First year MARINA Lab student Marisa Nixon presented at the 2016 Salish Sea Ecosystem Conference in Vancouver, B.C. on April 13. Her talk was part of a session entitled “Building coastal ocean social-ecological resilience in the Salish Sea: what does it mean and how can it be done?" sponsored by the Puget Sound Partnership Science Panel and chaired by Ian Perry of Fisheries and Oceans Canada .

Nixon was elected by her peers to present at the conference on behalf Dr. Allison's winter quarter class, "Integrated Marine Affairs Practice." This class is second in the core sequence required of SMEA first year students, and focuses on frameworks for analysis of marine and environmental issues. This year, as part of a quarter-long project, students in the class used resilience assessment as a framework to examine the Salish Sea. Nixon, with the help of Dr. Allison, compiled the work of eight different student projects and reviewed additional literature and resources to create the presentation for the conference.

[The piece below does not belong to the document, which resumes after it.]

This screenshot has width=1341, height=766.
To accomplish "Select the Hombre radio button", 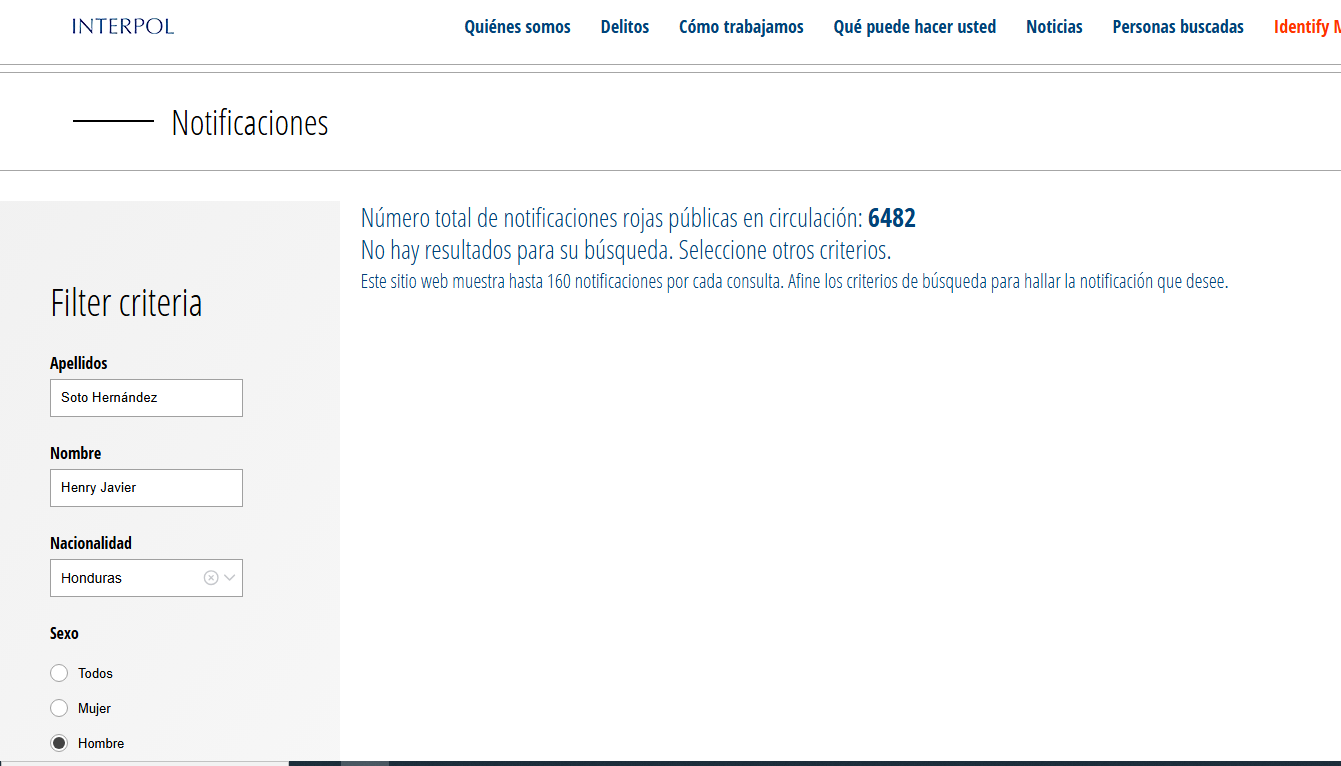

Her talk, "A Resilient Future for the Salish Sea? A Perspective from the Millennial Generation" focused on the role of inequity in catalyzing social 'tipping points' that can reconfigure social-ecological systems. Using examples to illustrate past social tipping points as they relate to equity in the Salish Sea, such as conflict over fishing rights prior to the 1974 Boldt Decision, Nixon argued that equity is a property of resilience for social-ecological systems like the Salish Sea, and that this has bearing on the way such systems are managed. Of course, these observations bring up many additional questions: How does one define thresholds in equity for resilience thinking, and what does it look like to proactively encourage transformation to a more equitable state? While these questions will require careful collaboration and deliberation to answer, Nixon offered that the Millennial Generation can serve as a shock to the system through shifting social and ecological values, and that merging diverse perspectives, knowledges and needs at all scales can lead to a more equitable and resilient future for the Salish Sea.

The Salish Sea Ecosystem Conference is held biennially and alternates between Vancouver, B.C. and Seattle. First year MARINA Lab student Teressa Pucylowski volunteered at the conference, and many other SMEA students, alumni and faculty presented or were in attendance.